* **TASK**
Write the data out again exactly and in full.

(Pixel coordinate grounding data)
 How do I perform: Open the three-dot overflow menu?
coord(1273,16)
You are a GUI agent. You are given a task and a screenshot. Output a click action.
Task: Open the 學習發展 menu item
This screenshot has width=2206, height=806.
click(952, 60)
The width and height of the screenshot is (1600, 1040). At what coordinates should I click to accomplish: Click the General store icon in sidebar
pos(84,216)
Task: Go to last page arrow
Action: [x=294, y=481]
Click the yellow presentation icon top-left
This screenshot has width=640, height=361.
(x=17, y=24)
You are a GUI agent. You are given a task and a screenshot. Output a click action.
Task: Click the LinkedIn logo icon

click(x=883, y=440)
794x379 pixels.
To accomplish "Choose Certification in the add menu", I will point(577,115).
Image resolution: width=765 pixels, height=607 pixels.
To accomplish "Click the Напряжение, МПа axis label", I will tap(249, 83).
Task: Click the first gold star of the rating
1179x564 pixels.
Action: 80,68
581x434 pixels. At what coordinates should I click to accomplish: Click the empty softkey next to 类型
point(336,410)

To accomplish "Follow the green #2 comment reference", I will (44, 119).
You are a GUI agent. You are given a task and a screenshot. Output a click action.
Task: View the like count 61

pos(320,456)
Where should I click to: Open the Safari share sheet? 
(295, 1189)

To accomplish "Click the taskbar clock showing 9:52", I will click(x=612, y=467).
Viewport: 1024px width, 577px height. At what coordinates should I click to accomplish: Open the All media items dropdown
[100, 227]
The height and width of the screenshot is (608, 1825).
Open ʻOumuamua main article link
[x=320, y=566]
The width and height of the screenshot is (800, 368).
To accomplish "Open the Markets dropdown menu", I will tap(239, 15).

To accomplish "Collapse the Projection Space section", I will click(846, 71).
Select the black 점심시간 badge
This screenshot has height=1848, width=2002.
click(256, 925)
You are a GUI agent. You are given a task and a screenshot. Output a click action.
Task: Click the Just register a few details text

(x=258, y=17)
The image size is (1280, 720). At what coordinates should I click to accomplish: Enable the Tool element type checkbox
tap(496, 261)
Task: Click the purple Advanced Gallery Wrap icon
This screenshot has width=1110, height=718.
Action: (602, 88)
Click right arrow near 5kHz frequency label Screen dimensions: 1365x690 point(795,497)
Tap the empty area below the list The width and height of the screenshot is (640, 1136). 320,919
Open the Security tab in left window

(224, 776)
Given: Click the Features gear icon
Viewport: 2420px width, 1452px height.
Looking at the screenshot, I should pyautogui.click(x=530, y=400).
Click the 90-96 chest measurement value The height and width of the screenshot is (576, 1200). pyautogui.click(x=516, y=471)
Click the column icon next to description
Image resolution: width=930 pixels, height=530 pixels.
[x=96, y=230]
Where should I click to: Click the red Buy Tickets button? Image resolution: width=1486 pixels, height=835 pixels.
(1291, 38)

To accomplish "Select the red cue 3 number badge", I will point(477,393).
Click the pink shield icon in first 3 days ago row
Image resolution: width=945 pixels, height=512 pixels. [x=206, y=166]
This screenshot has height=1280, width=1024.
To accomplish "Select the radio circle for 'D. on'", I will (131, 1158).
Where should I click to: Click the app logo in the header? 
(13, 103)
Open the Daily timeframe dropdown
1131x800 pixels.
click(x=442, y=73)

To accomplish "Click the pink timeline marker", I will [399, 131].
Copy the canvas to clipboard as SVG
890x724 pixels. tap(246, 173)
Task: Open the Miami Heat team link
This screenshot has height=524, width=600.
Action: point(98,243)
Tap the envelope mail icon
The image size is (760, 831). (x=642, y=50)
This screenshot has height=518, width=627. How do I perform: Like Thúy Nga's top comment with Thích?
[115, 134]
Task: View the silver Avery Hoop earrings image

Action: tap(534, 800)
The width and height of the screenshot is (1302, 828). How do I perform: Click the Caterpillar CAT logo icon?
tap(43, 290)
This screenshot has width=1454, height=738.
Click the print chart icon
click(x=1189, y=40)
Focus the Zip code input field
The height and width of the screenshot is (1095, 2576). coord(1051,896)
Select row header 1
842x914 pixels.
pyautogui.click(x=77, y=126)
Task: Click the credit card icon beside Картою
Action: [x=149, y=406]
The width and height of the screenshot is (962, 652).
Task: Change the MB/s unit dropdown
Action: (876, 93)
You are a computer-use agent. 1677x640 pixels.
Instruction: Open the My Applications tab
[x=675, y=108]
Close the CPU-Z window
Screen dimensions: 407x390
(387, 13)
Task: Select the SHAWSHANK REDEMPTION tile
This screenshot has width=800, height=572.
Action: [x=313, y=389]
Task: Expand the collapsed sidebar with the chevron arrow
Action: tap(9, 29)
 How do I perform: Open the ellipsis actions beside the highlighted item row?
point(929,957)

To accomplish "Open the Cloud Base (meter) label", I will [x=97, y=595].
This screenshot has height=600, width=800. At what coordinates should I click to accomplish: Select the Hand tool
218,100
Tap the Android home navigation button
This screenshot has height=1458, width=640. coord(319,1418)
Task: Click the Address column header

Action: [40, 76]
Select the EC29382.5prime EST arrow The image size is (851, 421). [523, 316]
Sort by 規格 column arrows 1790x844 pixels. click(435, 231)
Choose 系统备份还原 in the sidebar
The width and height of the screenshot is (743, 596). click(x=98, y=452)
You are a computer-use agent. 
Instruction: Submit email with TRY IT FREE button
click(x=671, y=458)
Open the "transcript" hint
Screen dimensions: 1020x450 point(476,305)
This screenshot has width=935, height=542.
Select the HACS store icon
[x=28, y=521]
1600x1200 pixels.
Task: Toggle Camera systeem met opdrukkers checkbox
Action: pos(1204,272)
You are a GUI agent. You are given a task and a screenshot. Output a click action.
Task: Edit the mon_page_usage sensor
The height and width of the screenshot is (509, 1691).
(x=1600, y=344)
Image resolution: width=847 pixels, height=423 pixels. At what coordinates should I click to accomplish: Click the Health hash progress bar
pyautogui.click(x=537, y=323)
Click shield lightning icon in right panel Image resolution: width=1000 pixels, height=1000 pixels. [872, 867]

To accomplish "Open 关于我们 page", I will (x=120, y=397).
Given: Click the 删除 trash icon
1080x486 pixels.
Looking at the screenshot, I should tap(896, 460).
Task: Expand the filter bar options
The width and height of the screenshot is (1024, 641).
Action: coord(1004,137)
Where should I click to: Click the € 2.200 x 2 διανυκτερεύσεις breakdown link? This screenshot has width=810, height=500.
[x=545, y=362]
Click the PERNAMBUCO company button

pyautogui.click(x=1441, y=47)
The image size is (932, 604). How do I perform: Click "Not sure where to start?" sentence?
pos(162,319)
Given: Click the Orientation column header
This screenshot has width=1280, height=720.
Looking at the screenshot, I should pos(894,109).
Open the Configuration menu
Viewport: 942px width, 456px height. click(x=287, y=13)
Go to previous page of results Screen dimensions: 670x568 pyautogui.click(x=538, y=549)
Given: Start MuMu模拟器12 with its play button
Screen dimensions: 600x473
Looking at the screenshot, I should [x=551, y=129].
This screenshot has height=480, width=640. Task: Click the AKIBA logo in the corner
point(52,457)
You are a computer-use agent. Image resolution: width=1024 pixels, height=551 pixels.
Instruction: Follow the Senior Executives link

* **SOLUTION TO THIS TASK**
 How do I perform: Open the three-dot overflow menu?
coord(1273,16)
You are a GUI agent. You are given a task and a screenshot. Output a click action.
Task: Open the 學習發展 menu item
This screenshot has width=2206, height=806.
click(952, 60)
The width and height of the screenshot is (1600, 1040). At what coordinates should I click to accomplish: Click the General store icon in sidebar
pos(84,216)
Task: Go to last page arrow
Action: [x=294, y=481]
Click the yellow presentation icon top-left
This screenshot has width=640, height=361.
(x=17, y=24)
You are a GUI agent. You are given a task and a screenshot. Output a click action.
Task: Click the LinkedIn logo icon

click(x=883, y=440)
794x379 pixels.
To accomplish "Choose Certification in the add menu", I will point(577,115).
Image resolution: width=765 pixels, height=607 pixels.
To accomplish "Click the Напряжение, МПа axis label", I will tap(249, 83).
Task: Click the first gold star of the rating
1179x564 pixels.
Action: 80,68
581x434 pixels. At what coordinates should I click to accomplish: Click the empty softkey next to 类型
point(336,410)

To accomplish "Follow the green #2 comment reference", I will (44, 119).
You are a GUI agent. You are given a task and a screenshot. Output a click action.
Task: View the like count 61

pos(320,456)
Where should I click to: Open the Safari share sheet? 
(295, 1189)

To accomplish "Click the taskbar clock showing 9:52", I will click(x=612, y=467).
Viewport: 1024px width, 577px height. At what coordinates should I click to accomplish: Open the All media items dropdown
[100, 227]
The height and width of the screenshot is (608, 1825).
Open ʻOumuamua main article link
[x=320, y=566]
The width and height of the screenshot is (800, 368).
To accomplish "Open the Markets dropdown menu", I will tap(239, 15).

To accomplish "Collapse the Projection Space section", I will click(846, 71).
Select the black 점심시간 badge
This screenshot has height=1848, width=2002.
click(256, 925)
You are a GUI agent. You are given a task and a screenshot. Output a click action.
Task: Click the Just register a few details text

(x=258, y=17)
The image size is (1280, 720). At what coordinates should I click to accomplish: Enable the Tool element type checkbox
tap(496, 261)
Task: Click the purple Advanced Gallery Wrap icon
This screenshot has width=1110, height=718.
Action: (602, 88)
Click right arrow near 5kHz frequency label Screen dimensions: 1365x690 point(795,497)
Tap the empty area below the list The width and height of the screenshot is (640, 1136). 320,919
Open the Security tab in left window

(224, 776)
Given: Click the Features gear icon
Viewport: 2420px width, 1452px height.
Looking at the screenshot, I should pyautogui.click(x=530, y=400).
Click the 90-96 chest measurement value The height and width of the screenshot is (576, 1200). pyautogui.click(x=516, y=471)
Click the column icon next to description
Image resolution: width=930 pixels, height=530 pixels.
[x=96, y=230]
Where should I click to: Click the red Buy Tickets button? Image resolution: width=1486 pixels, height=835 pixels.
(1291, 38)

To accomplish "Select the red cue 3 number badge", I will point(477,393).
Click the pink shield icon in first 3 days ago row
Image resolution: width=945 pixels, height=512 pixels. [x=206, y=166]
This screenshot has height=1280, width=1024.
To accomplish "Select the radio circle for 'D. on'", I will (131, 1158).
Where should I click to: Click the app logo in the header? 
(13, 103)
Open the Daily timeframe dropdown
1131x800 pixels.
click(x=442, y=73)

To accomplish "Click the pink timeline marker", I will [399, 131].
Copy the canvas to clipboard as SVG
890x724 pixels. tap(246, 173)
Task: Open the Miami Heat team link
This screenshot has height=524, width=600.
Action: point(98,243)
Tap the envelope mail icon
The image size is (760, 831). (x=642, y=50)
This screenshot has height=518, width=627. How do I perform: Like Thúy Nga's top comment with Thích?
[115, 134]
Task: View the silver Avery Hoop earrings image

Action: tap(534, 800)
The width and height of the screenshot is (1302, 828). How do I perform: Click the Caterpillar CAT logo icon?
tap(43, 290)
This screenshot has width=1454, height=738.
Click the print chart icon
click(x=1189, y=40)
Focus the Zip code input field
The height and width of the screenshot is (1095, 2576). coord(1051,896)
Select row header 1
842x914 pixels.
pyautogui.click(x=77, y=126)
Task: Click the credit card icon beside Картою
Action: [x=149, y=406]
The width and height of the screenshot is (962, 652).
Task: Change the MB/s unit dropdown
Action: (876, 93)
You are a computer-use agent. 1677x640 pixels.
Instruction: Open the My Applications tab
[x=675, y=108]
Close the CPU-Z window
Screen dimensions: 407x390
(387, 13)
Task: Select the SHAWSHANK REDEMPTION tile
This screenshot has width=800, height=572.
Action: [x=313, y=389]
Task: Expand the collapsed sidebar with the chevron arrow
Action: tap(9, 29)
 How do I perform: Open the ellipsis actions beside the highlighted item row?
point(929,957)

To accomplish "Open the Cloud Base (meter) label", I will [x=97, y=595].
This screenshot has height=600, width=800. At what coordinates should I click to accomplish: Select the Hand tool
218,100
Tap the Android home navigation button
This screenshot has height=1458, width=640. coord(319,1418)
Task: Click the Address column header

Action: [40, 76]
Select the EC29382.5prime EST arrow The image size is (851, 421). [523, 316]
Sort by 規格 column arrows 1790x844 pixels. click(435, 231)
Choose 系统备份还原 in the sidebar
The width and height of the screenshot is (743, 596). click(x=98, y=452)
You are a computer-use agent. 
Instruction: Submit email with TRY IT FREE button
click(x=671, y=458)
Open the "transcript" hint
Screen dimensions: 1020x450 point(476,305)
This screenshot has width=935, height=542.
Select the HACS store icon
[x=28, y=521]
1600x1200 pixels.
Task: Toggle Camera systeem met opdrukkers checkbox
Action: pos(1204,272)
You are a GUI agent. You are given a task and a screenshot. Output a click action.
Task: Edit the mon_page_usage sensor
The height and width of the screenshot is (509, 1691).
(x=1600, y=344)
Image resolution: width=847 pixels, height=423 pixels. At what coordinates should I click to accomplish: Click the Health hash progress bar
pyautogui.click(x=537, y=323)
Click shield lightning icon in right panel Image resolution: width=1000 pixels, height=1000 pixels. [872, 867]

To accomplish "Open 关于我们 page", I will (x=120, y=397).
Given: Click the 删除 trash icon
1080x486 pixels.
Looking at the screenshot, I should tap(896, 460).
Task: Expand the filter bar options
The width and height of the screenshot is (1024, 641).
Action: coord(1004,137)
Where should I click to: Click the € 2.200 x 2 διανυκτερεύσεις breakdown link? This screenshot has width=810, height=500.
[x=545, y=362]
Click the PERNAMBUCO company button

pyautogui.click(x=1441, y=47)
The image size is (932, 604). How do I perform: Click "Not sure where to start?" sentence?
pos(162,319)
Given: Click the Orientation column header
This screenshot has width=1280, height=720.
Looking at the screenshot, I should pos(894,109).
Open the Configuration menu
Viewport: 942px width, 456px height. click(x=287, y=13)
Go to previous page of results Screen dimensions: 670x568 pyautogui.click(x=538, y=549)
Given: Start MuMu模拟器12 with its play button
Screen dimensions: 600x473
Looking at the screenshot, I should [x=551, y=129].
This screenshot has height=480, width=640. Task: Click the AKIBA logo in the corner
point(52,457)
You are a computer-use agent. Image resolution: width=1024 pixels, height=551 pixels.
Instruction: Follow the Senior Executives link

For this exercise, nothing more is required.